● Problem to work on:
Could you turn the entries below into a Markdown table with a "Row" column for the row number and a "Line" column for each line, skipping blank lines?

(Entries from a data source)
┌────────

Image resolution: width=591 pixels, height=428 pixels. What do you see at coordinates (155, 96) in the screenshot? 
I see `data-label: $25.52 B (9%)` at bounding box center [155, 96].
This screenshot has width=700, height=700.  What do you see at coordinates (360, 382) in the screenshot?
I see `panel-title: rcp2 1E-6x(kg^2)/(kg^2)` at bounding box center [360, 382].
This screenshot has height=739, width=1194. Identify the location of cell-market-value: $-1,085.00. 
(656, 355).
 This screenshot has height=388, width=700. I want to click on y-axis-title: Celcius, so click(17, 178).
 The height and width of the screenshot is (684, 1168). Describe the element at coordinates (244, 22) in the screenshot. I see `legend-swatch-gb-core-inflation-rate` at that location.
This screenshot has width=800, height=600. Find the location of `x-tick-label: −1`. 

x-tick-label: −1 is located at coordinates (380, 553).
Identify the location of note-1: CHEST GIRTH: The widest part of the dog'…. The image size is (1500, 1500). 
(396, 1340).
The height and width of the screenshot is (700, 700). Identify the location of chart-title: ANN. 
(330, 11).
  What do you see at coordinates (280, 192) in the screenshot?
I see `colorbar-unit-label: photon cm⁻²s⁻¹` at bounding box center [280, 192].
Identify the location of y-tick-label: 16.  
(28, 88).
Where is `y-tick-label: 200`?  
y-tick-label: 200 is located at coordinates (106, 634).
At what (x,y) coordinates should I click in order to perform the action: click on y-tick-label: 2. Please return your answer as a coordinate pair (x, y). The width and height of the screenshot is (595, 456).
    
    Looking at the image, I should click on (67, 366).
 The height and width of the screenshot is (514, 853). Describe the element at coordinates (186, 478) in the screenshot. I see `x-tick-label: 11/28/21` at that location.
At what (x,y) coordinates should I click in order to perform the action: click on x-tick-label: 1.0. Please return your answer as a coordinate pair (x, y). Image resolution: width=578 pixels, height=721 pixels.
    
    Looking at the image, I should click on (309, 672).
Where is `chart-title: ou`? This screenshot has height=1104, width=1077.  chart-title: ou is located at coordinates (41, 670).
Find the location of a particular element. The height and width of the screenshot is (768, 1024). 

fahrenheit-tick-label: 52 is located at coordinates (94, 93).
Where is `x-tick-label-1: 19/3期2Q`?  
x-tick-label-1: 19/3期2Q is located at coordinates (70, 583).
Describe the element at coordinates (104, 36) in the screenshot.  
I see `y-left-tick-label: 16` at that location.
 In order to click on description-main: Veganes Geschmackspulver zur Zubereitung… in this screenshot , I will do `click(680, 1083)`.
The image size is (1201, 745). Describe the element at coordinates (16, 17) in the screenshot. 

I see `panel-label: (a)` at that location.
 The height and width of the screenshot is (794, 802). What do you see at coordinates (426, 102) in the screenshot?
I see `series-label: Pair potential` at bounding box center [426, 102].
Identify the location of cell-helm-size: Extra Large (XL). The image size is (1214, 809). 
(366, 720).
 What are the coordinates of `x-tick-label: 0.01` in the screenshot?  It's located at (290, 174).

└────────

● Solution to this exercise:
| Row | Line |
|---|---|
| 1 | Image resolution: width=591 pixels, height=428 pixels. What do you see at coordinates (155, 96) in the screenshot?  |
| 2 | I see `data-label: $25.52 B (9%)` at bounding box center [155, 96]. |
| 3 | This screenshot has width=700, height=700.  What do you see at coordinates (360, 382) in the screenshot? |
| 4 | I see `panel-title: rcp2 1E-6x(kg^2)/(kg^2)` at bounding box center [360, 382]. |
| 5 | This screenshot has height=739, width=1194. Identify the location of cell-market-value: $-1,085.00.  |
| 6 | (656, 355). |
| 7 |  This screenshot has height=388, width=700. I want to click on y-axis-title: Celcius, so click(17, 178). |
| 8 |  The height and width of the screenshot is (684, 1168). Describe the element at coordinates (244, 22) in the screenshot. I see `legend-swatch-gb-core-inflation-rate` at that location. |
| 9 | This screenshot has width=800, height=600. Find the location of `x-tick-label: −1`.  |
| 10 | x-tick-label: −1 is located at coordinates (380, 553). |
| 11 | Identify the location of note-1: CHEST GIRTH: The widest part of the dog'…. The image size is (1500, 1500).  |
| 12 | (396, 1340). |
| 13 | The height and width of the screenshot is (700, 700). Identify the location of chart-title: ANN.  |
| 14 | (330, 11). |
| 15 |   What do you see at coordinates (280, 192) in the screenshot? |
| 16 | I see `colorbar-unit-label: photon cm⁻²s⁻¹` at bounding box center [280, 192]. |
| 17 | Identify the location of y-tick-label: 16.   |
| 18 | (28, 88). |
| 19 | Where is `y-tick-label: 200`?   |
| 20 | y-tick-label: 200 is located at coordinates (106, 634). |
| 21 | At what (x,y) coordinates should I click in order to perform the action: click on y-tick-label: 2. Please return your answer as a coordinate pair (x, y). The width and height of the screenshot is (595, 456). |
| 22 |     Looking at the image, I should click on (67, 366). |
| 23 |  The height and width of the screenshot is (514, 853). Describe the element at coordinates (186, 478) in the screenshot. I see `x-tick-label: 11/28/21` at that location. |
| 24 | At what (x,y) coordinates should I click in order to perform the action: click on x-tick-label: 1.0. Please return your answer as a coordinate pair (x, y). Image resolution: width=578 pixels, height=721 pixels. |
| 25 |     Looking at the image, I should click on (309, 672). |
| 26 | Where is `chart-title: ou`? This screenshot has height=1104, width=1077.  chart-title: ou is located at coordinates (41, 670). |
| 27 | Find the location of a particular element. The height and width of the screenshot is (768, 1024).  |
| 28 | fahrenheit-tick-label: 52 is located at coordinates (94, 93). |
| 29 | Where is `x-tick-label-1: 19/3期2Q`?   |
| 30 | x-tick-label-1: 19/3期2Q is located at coordinates (70, 583). |
| 31 | Describe the element at coordinates (104, 36) in the screenshot.   |
| 32 | I see `y-left-tick-label: 16` at that location. |
| 33 |  In order to click on description-main: Veganes Geschmackspulver zur Zubereitung… in this screenshot , I will do `click(680, 1083)`. |
| 34 | The image size is (1201, 745). Describe the element at coordinates (16, 17) in the screenshot.  |
| 35 | I see `panel-label: (a)` at that location. |
| 36 |  The height and width of the screenshot is (794, 802). What do you see at coordinates (426, 102) in the screenshot? |
| 37 | I see `series-label: Pair potential` at bounding box center [426, 102]. |
| 38 | Identify the location of cell-helm-size: Extra Large (XL). The image size is (1214, 809).  |
| 39 | (366, 720). |
| 40 |  What are the coordinates of `x-tick-label: 0.01` in the screenshot?  It's located at (290, 174). |